The Sankofa (Re)searcher Oath
I am a Sankofic (Re)searcher of Black boys and men, which makes me a healer above all things. I do this healing work because I have an enduring and everlasting love of Afrikan people worldwide. In fact, Love is my introduction and background, Love is my goals and objectives, Love is my conceptual and theoretical frames, Love is my positionality,
Love is my (re)search questions and my hypothesis,
Love is my ontology, epistemology, and axiology, Love is my (re)search paradigm, approach, model, methodology, and method, Love is my analysis, codes, and themes, Love is my findings and results, Love is my discussion, recommendations, and conclusions. Because of Love, I commit to freeing myself and my work from reproducing deficit paradigms, colonized approaches, and plantation and caged scholarship as I thrive to
move from a space of pure, free, and decolonized Black thought.

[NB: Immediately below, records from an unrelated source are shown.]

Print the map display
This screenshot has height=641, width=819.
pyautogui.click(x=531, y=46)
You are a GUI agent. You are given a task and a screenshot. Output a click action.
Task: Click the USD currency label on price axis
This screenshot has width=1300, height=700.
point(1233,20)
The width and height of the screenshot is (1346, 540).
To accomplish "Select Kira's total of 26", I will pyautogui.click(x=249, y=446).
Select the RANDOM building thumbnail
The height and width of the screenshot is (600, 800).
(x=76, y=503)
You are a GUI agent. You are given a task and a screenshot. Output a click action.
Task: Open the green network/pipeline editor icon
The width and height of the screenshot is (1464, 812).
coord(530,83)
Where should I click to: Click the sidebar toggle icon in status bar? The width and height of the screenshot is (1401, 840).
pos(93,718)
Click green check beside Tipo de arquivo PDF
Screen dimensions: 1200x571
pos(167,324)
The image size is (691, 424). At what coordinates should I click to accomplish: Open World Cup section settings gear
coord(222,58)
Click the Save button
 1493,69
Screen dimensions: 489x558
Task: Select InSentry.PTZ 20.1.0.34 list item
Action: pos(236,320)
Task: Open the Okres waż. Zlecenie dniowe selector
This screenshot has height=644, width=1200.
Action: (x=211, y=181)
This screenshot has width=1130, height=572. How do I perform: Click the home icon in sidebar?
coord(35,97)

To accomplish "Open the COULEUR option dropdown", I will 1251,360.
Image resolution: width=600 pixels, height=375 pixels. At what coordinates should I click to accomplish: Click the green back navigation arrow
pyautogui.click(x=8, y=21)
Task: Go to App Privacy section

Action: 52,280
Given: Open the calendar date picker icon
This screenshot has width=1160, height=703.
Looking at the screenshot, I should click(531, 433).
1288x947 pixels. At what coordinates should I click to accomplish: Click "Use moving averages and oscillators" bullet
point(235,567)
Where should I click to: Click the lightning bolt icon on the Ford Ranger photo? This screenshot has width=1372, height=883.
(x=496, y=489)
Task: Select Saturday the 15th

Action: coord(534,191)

Moreover, I am, and the (re)search I cypher, the mouthpiece of God. I am led by the Holy Ghosts and our Ancestors to write scripture, mdw ntr, and divine words. The spirit of Sankofa propels me on a relentless pursuit, to go back again and again, to (re)search and (re)search, for our knowledge, cultural ways, practice, rituals, and good ethics, which drives me to be like Auset finding fragmented pieces of our story and our bodies in order to (Re)member, (Re)store, and (Re)birth new Suns, new Herus, new Christs, or
new Black Boys and Men who reach their highest level of Divinity.
I willingly accept the responsibility and weight of my charge as a Sankofic (Re)searcher,
yet, I have no realistic alternative: My fate and entrance into a peaceful eternity are contingent on my ability to fulfill my commitment and oath.